#### How to complete this task
In the records below, the line with "Where should I click to: Select" and every line after it must be written out exactly; no pictures belong in the result.
++++ Provided data
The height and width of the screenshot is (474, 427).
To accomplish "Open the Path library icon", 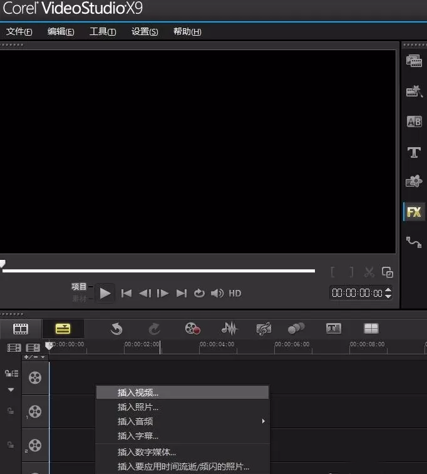I will tap(414, 242).
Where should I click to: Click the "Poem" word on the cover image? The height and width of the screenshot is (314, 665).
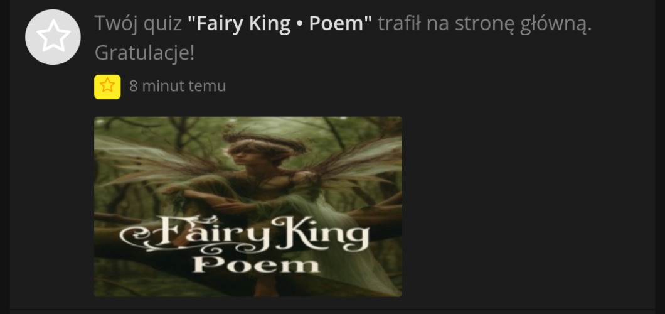[x=256, y=264]
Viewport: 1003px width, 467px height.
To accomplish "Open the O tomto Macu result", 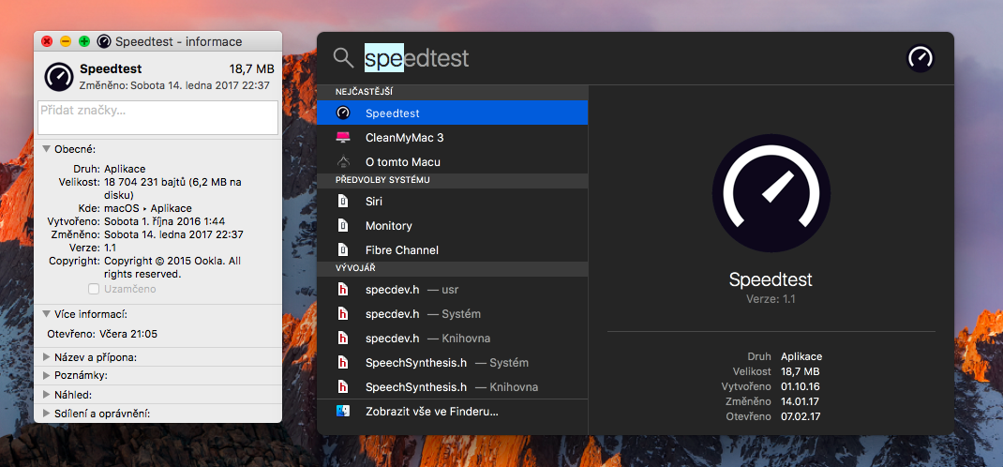I will click(x=343, y=162).
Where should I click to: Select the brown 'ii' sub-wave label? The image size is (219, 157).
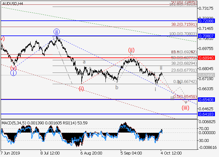pyautogui.click(x=161, y=68)
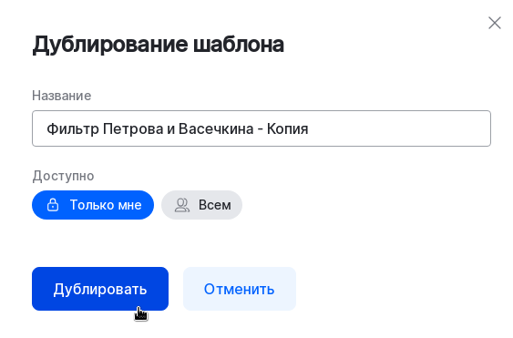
++++++++
#### Solution below
Where should I click to: Select the brown 'ii' sub-wave label? The image size is (219, 157).
pyautogui.click(x=161, y=68)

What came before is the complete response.